When "The Legend of Sleepy Hollow" was published, Irving's America still has its baby face and was looking up to big brother Europe. Everything was fresh and new—so fresh that there was a heck of a lot of land to be settled, and people were starting to move westward to do just that. The American Revolution was still on the brain, and everyone probably knew someone who knew someone who fought in it.
"Sleepy Hollow" is one of few stories in Irving's Sketch-book that actually takes place in the United States—and it is not hard to see why. "Sleepy Hollow" just couldn't have gone down anywhere else. Only in the U.S. could Baltus live so richly off of the land. Only in the U.S. were frontiersmen considered the epitome of masculinity. Set it anywhere else, and "Sleepy Hollow" would have been a very different story.
You couldn't ask for a better name for this town. The people are sleepy, and it's a little hollow along the Hudson River. The end.
Literally, we're out in the rural boondocks of New York. Metaphorically, we're preparing to enter the realm of Hypnos, the god of sleep. Really, doesn't Sleepy Hollow sound a lot like Hypnos's pad in Ovid's Metamorphoses? Check it out:
There silence dwells: only the lazy stream of Lethe 'neath the rock with whisper low o'er pebbly shallows trickling lulls to sleep. Before the cavern's mouth lush poppies grow and countless herbs, from whose bland essences a drowsy infusion dewy Nox [Nyx, Night] distils and sprinkles sleep across the darkening world. No doors are there for fear a hinge should creak, no janitor before the entrance stands, but in the midst a high-raised couch is set of ebony, sable and downy-soft, and covered with a dusky counterpane, whereon the god, relaxed in languor, lies.
The light about the chamber is weak and fitful, and languid gleams that woo to earliest slumbers vanish as the lamps flicker and dim. (Source)

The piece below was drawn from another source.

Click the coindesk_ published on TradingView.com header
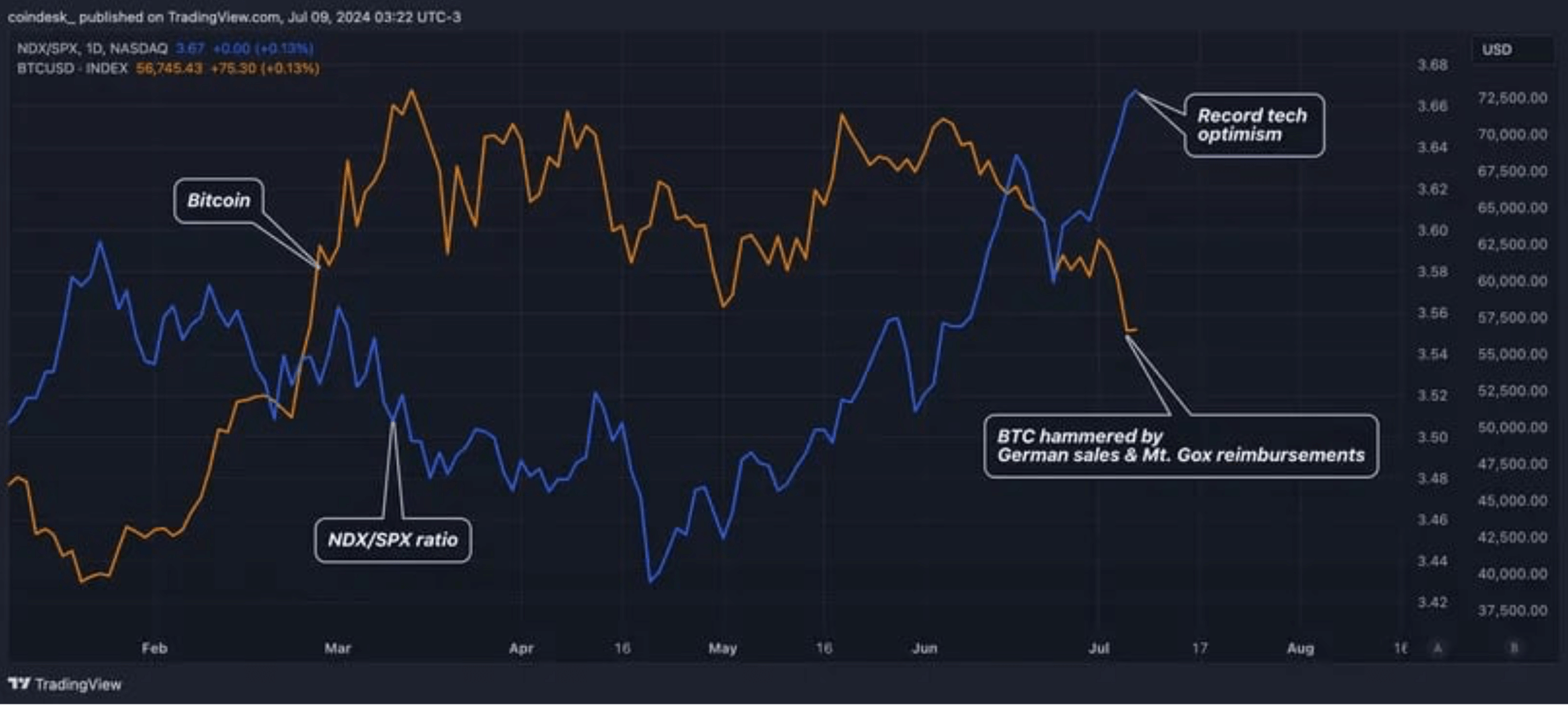 tap(234, 17)
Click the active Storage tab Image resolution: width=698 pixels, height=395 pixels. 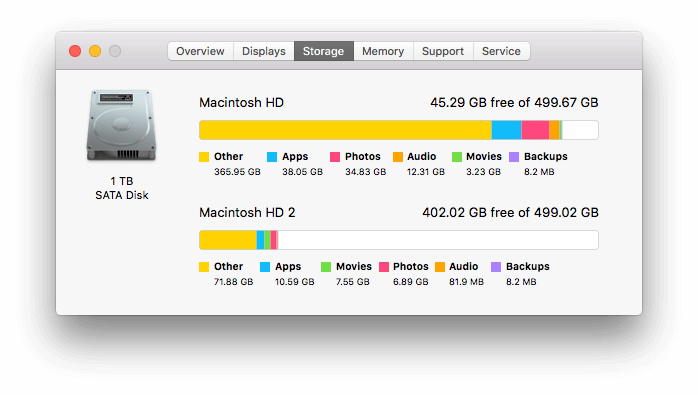pyautogui.click(x=324, y=51)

Quiet, by a river, in a hollow, dark, with a strange mist that makes everyone sleepy. Check, check, check, check, and check. Just read the first three paragraphs of "Sleepy Hollow" and you'll know what we mean.
If you're the kind of person who likes to read really deeply into silly comedies (we're guilty of it!), this shout-out can get a little creepy. If Sleepy Hollow is the home of Hypnos, and its river is the river Lethe, then that means we are… in the Underworld? Hmmm, that means we're dead. We know, it's totally trippy. Although being in a town of dead people would be a pretty good explanation for why there are so many ghosts around those parts.
The sleepiness of the town and its contagious nature lures us right into Irving's tale. It's like when stories begin, "It was a dark and stormy night," and you know exactly what kind of story it's going to be. The setting becomes a persistent feature of the story, and we know it's always there, giving off its sleepy vapors, making people dream dreams.
Baltus is rich. You know how we know? Because Irving tells us.
Irving's detailed description of Baltus's wealth both defines what it is to be rich in rural America and highlights the bounty of America's natural resources. The barn is "bursting forth with the treasures of the farm" (1.21), and the house inside has tables of dark mahogany (1.24). This place has tons of food and everything else you could ever need. Emphasis on need. What distinguishes Baltus's pad from other kinds of wealth is that it's not home to impractical things, like golden toothbrushes or HDTVs.
Baltus is humble when it comes to his farm and his wealth. He's just happy to smoke his pipe and chill in his chair, like any normal old Dutchman. But Ichabod, the sneaky city guy, is consumed with greed and envy from the moment he sets eyes on the farm. He stops at nothing to get what he wants. What does this teach us? Sometime characters' reactions to the settings are just as central as the settings themselves.